---- PROVIDED INFORMATION

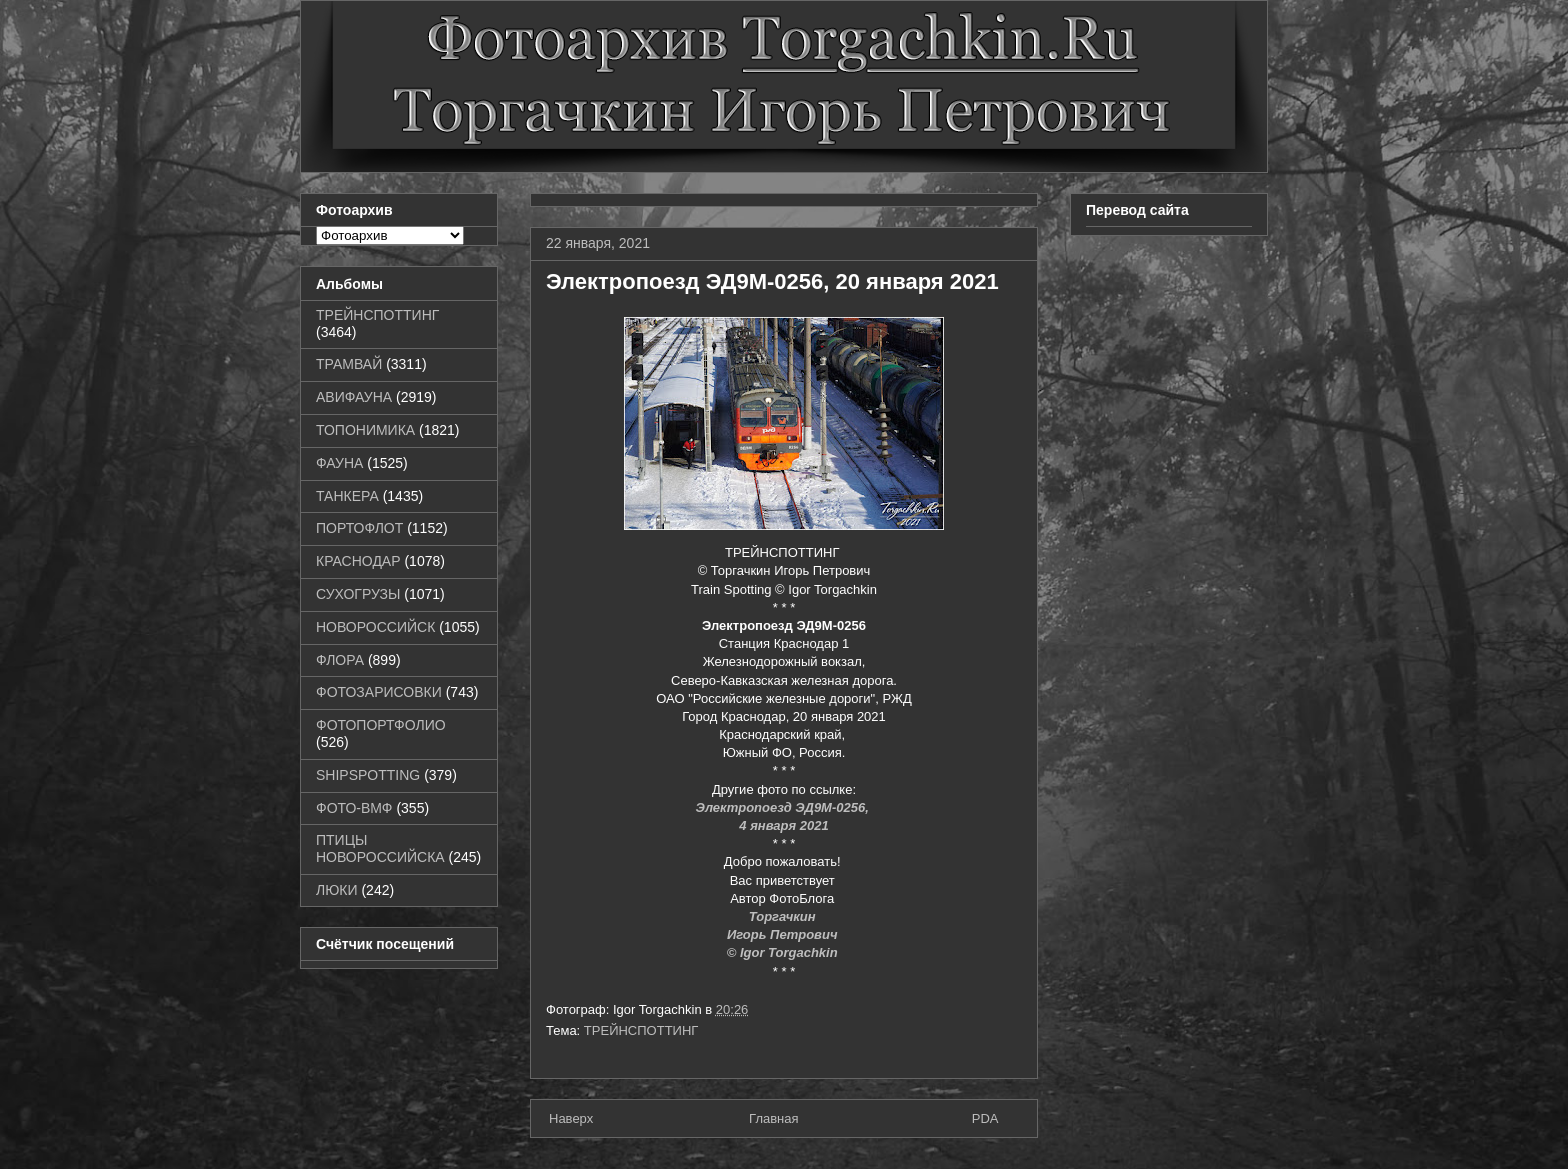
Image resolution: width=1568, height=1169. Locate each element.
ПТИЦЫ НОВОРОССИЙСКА (380, 848)
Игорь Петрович (784, 934)
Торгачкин (784, 916)
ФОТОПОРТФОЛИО (381, 725)
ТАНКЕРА (347, 496)
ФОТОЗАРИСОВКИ (379, 692)
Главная (773, 1118)
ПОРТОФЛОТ (359, 528)
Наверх (571, 1118)
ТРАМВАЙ (349, 364)
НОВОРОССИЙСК (375, 627)
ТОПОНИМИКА (365, 430)
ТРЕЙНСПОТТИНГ (641, 1030)
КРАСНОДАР (358, 561)
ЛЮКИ (337, 890)
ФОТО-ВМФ (354, 808)
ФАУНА (339, 463)
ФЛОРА (340, 660)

--------

WRITTEN REQUEST. Retype every one of the lines above verbatim, leaving out the pictures.

CORRECT RESPONSE.
Image resolution: width=1568, height=1169. Locate each element.
ПТИЦЫ НОВОРОССИЙСКА (380, 848)
Игорь Петрович (784, 934)
Торгачкин (784, 916)
ФОТОПОРТФОЛИО (381, 725)
ТАНКЕРА (347, 496)
ФОТОЗАРИСОВКИ (379, 692)
Главная (773, 1118)
ПОРТОФЛОТ (359, 528)
Наверх (571, 1118)
ТРАМВАЙ (349, 364)
НОВОРОССИЙСК (375, 627)
ТОПОНИМИКА (365, 430)
ТРЕЙНСПОТТИНГ (641, 1030)
КРАСНОДАР (358, 561)
ЛЮКИ (337, 890)
ФОТО-ВМФ (354, 808)
ФАУНА (339, 463)
ФЛОРА (340, 660)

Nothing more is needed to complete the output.